La difficoltà educativa, sociale e culturale – di cui certi atti vandalici e violenti che accadono ormai quasi quotidianamente sono frutto – ci impone di stare di fronte alla crisi nella quale siamo immersi con dignità e impegno, portando contributi positivi. Per far questo è necessario, negli ambiti personali e lavorativi in cui siamo, essere una presenza diversa. O meglio, potremmo dire, essere un soggetto in azione, una persona consapevole di sé, capace di un’affezione a sé e quindi in grado di testimoniare e costruire qualcosa di reale e positivo per il bene di tutti.
Nel nostro ambito specifico quale contributo possiamo dare? Qual è lo scopo delle nostre scuole? Se è possibile oggi scoprire una novità, dare un segnale di positività per cui la violenza non sia all’origine delle nostre azioni, testimoniare ciò ai nostri alunni, occorre recuperare lo scopo iniziale per il quale un docente, nel proprio lavoro educativo e didattico, si metta veramente in gioco e non soccomba alle logiche imperanti del nichilismo per cui non vale la pena più nulla se non il lamento, anzi, come scrive un poeta, gli uomini senza rendersene conto “sgattaiolano tutto il giorno avanti indietro/sulla bocca di questo mondo tetro/senza mai domandarsene il perché” (L. Fiumi, I pesci rossi).

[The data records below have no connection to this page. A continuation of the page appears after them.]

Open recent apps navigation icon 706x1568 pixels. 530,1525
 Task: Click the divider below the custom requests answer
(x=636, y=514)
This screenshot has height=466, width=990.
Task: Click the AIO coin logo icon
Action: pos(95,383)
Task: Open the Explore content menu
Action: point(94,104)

Ci rendiamo sempre più conto che la scuola ha un compito educativo importante: non può essere solo il luogo della trasmissione dei saperi. Deve essere certamente un luogo di studio serio, ma lo scopo è l’autocoscienza dell’allievo e di conseguenza, attraverso l’insegnamento delle discipline, la trasmissione dell’impegno che il docente stesso ha con la propria autocoscienza, con l’uso della propria ragione. Attraverso la singola disciplina, un docente seriamente impegnato con sé e il proprio compito, trasmette la passione alla realtà intera, non solo la passione per la materia che insegna; trasmette un modo nuovo di guardare le cose, un modo che non sia regolato da logiche di sopraffazione e violenza. È la passione che il docente ha con la realtà, e che documenta attraverso l’insegnamento della propria disciplina, il fondamento del rapporto educativo. Per questo il docente introduce l’allievo alla realtà in tutta la sua ampiezza e lo fa, attraverso gli strumenti che possiede, sollecitando l’autocoscienza dell’alunno e favorendo un suo positivo sguardo nei confronti del reale.
Solo aiutando lo sviluppo della persona nella sua totalità, favorendone l’uso della ragione, facendo crescere l’autocoscienza si può tentare di rispondere alla crisi educativa e sociale nella quale siamo immersi.
Per questo, anche con il sostegno delle famiglie che con noi si implicano, vogliamo essere liberi di educare per educare all’autocoscienza e alla libertà. Per contribuire a far crescere persone seriamente impegnate con la propria umanità, libere e disposte a mettersi in gioco per costruire ‘pezzi’ di realtà nuovi.